As Mike Cassidy and Adam Appleberry discussed during their presentation at PBI’s A Day in Health Law earlier this month, private equity’s involvement in healthcare will be an interesting item to watch over the next few years. Just last week, the FTC sued the U.S. Anesthesia Partners, Inc. and their private equity backer Welsh, Carson, Anderson & Stowe, alleging a “multi-year anticompetitive scheme to consolidate anesthesia practices in Texas, drive up the price of anesthesia services provided to Texas patients, and increase their own profits.” (Click here to read the article)
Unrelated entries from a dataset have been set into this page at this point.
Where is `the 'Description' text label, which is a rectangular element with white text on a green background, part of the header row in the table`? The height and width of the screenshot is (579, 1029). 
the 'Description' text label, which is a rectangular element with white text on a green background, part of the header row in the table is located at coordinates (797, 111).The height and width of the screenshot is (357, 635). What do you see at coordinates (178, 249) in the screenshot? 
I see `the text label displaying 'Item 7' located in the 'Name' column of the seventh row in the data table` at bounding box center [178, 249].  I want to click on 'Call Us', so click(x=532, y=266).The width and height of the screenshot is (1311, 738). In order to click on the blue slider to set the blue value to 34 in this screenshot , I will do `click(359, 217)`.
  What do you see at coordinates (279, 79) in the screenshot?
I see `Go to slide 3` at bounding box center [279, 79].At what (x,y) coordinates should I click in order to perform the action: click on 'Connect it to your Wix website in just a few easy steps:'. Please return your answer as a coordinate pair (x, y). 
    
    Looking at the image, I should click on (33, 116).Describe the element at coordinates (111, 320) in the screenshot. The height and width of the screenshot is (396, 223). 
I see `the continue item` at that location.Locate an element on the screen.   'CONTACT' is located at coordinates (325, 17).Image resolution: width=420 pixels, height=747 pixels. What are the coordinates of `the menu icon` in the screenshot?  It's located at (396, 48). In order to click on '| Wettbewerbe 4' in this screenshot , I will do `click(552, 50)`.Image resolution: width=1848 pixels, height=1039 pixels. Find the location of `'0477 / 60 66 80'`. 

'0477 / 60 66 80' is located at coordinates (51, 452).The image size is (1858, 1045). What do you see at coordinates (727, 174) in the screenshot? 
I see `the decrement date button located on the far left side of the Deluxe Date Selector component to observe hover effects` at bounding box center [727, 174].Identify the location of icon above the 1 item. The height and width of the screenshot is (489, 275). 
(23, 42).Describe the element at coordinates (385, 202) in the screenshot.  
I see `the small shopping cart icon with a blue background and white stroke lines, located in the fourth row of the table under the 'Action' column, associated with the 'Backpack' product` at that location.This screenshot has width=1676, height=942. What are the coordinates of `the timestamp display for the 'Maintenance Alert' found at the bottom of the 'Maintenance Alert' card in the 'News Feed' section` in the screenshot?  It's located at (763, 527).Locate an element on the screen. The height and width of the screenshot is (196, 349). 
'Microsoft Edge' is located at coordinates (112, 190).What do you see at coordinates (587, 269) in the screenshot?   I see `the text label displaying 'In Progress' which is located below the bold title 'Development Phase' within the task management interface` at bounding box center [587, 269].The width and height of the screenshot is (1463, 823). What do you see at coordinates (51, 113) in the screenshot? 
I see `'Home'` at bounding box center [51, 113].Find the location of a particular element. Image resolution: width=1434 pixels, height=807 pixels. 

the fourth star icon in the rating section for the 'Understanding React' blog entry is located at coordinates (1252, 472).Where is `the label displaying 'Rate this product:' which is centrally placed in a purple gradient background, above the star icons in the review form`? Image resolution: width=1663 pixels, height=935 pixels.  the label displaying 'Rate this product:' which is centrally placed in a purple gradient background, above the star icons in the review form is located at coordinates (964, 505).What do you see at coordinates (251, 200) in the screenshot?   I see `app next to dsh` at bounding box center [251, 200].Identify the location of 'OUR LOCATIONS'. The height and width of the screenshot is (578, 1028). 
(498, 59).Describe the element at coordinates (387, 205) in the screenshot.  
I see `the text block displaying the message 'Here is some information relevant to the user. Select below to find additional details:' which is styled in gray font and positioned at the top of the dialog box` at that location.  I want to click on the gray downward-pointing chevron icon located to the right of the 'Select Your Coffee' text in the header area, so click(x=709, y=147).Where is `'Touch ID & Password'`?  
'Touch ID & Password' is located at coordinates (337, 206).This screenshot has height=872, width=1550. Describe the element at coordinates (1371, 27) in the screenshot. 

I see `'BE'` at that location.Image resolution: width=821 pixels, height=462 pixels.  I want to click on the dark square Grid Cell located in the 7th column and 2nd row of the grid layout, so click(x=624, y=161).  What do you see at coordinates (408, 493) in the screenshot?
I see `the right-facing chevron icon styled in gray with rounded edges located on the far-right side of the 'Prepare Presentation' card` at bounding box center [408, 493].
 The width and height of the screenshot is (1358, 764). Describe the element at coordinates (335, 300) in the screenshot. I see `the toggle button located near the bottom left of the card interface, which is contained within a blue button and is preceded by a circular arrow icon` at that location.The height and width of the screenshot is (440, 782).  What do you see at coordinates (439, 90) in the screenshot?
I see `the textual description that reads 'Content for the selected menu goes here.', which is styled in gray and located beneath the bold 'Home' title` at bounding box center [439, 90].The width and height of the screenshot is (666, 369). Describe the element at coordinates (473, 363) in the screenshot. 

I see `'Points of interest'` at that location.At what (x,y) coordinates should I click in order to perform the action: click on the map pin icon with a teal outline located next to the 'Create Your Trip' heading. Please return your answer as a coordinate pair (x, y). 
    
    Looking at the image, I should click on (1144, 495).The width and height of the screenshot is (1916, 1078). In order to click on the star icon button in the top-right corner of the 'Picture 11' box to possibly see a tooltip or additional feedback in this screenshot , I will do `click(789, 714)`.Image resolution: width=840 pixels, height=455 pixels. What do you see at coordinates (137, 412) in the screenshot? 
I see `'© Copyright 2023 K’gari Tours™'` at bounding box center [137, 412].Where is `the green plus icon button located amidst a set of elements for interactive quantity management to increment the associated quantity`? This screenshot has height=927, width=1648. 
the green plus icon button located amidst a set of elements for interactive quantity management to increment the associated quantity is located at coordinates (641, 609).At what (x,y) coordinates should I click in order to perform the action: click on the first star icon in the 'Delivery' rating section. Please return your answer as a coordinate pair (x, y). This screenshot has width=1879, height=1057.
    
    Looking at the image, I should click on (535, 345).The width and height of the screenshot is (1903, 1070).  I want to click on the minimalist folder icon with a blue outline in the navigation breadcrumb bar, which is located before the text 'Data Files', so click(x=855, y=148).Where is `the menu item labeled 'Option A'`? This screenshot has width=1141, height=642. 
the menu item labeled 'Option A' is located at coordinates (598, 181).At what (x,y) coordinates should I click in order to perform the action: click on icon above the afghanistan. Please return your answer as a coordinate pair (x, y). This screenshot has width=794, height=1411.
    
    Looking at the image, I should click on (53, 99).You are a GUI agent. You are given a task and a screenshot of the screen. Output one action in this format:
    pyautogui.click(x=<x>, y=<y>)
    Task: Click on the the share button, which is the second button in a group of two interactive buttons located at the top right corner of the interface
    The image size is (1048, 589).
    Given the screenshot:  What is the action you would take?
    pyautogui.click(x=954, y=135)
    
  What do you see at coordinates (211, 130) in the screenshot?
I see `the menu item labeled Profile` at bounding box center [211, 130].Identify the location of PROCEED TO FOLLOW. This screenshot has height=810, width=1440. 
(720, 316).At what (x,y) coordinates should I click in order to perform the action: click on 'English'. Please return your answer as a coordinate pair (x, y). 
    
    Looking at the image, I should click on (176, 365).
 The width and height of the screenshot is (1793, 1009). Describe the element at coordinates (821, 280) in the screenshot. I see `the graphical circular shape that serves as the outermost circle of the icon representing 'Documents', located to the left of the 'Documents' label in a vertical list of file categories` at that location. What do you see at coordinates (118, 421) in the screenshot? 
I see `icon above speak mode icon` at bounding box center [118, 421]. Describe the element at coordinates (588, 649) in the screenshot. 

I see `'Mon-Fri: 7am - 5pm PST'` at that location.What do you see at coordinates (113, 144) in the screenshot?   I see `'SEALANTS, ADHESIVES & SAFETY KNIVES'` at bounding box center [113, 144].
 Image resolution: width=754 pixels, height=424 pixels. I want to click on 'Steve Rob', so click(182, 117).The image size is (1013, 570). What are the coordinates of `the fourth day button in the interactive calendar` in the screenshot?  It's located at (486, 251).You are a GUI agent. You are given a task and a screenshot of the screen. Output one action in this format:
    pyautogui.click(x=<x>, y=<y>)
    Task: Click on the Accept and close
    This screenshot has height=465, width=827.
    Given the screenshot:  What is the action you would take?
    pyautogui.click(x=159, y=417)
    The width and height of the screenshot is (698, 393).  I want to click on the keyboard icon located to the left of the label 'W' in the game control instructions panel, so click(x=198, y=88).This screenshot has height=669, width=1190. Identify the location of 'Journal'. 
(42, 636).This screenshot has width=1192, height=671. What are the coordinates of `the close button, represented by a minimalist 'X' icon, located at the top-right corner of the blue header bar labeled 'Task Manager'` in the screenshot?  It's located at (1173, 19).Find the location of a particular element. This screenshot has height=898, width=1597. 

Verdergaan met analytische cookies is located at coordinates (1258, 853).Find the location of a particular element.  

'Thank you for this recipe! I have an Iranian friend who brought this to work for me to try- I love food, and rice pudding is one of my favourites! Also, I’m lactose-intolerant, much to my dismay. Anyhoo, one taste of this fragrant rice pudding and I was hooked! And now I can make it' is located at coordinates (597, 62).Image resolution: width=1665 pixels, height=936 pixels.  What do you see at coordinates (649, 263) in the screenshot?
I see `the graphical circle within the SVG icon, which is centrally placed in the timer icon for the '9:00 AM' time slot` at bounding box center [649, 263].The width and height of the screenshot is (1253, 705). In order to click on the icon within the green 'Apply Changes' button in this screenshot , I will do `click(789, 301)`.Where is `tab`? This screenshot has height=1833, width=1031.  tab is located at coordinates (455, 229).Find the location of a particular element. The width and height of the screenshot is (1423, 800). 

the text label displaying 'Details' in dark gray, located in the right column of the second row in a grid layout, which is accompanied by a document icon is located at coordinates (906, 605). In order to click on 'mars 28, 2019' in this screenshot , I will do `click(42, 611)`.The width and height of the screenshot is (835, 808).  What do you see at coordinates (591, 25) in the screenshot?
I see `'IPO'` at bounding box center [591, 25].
Private equity arrangements in health care can provide great rewards for physicians seeking to increase their capital for whatever reason, be it to grow their practice or simply develop an exit strategy for retirement, but these deals do not come without risk. There is a growing trend amongst courts and regulators to view these arrangements with increased scrutiny. Recent studies have suggested that private equity’s involvement in healthcare could result in an overall higher cost to patients and payers while possibly providing a worst patient outcome (read one of those studies here). As these deals continue, the best interest of the public will remain the top priority in the eyes of regulators.

In the situation surrounding U.S. Anesthesia Partners, Inc. and Welsh, Carson, Anderson, & Stowe, after each acquisition, patient prices increased for using the same physicians for the same services as before. The FTC determined that this was an attempt to “unlawfully undermine fair competition and harm the American Public.”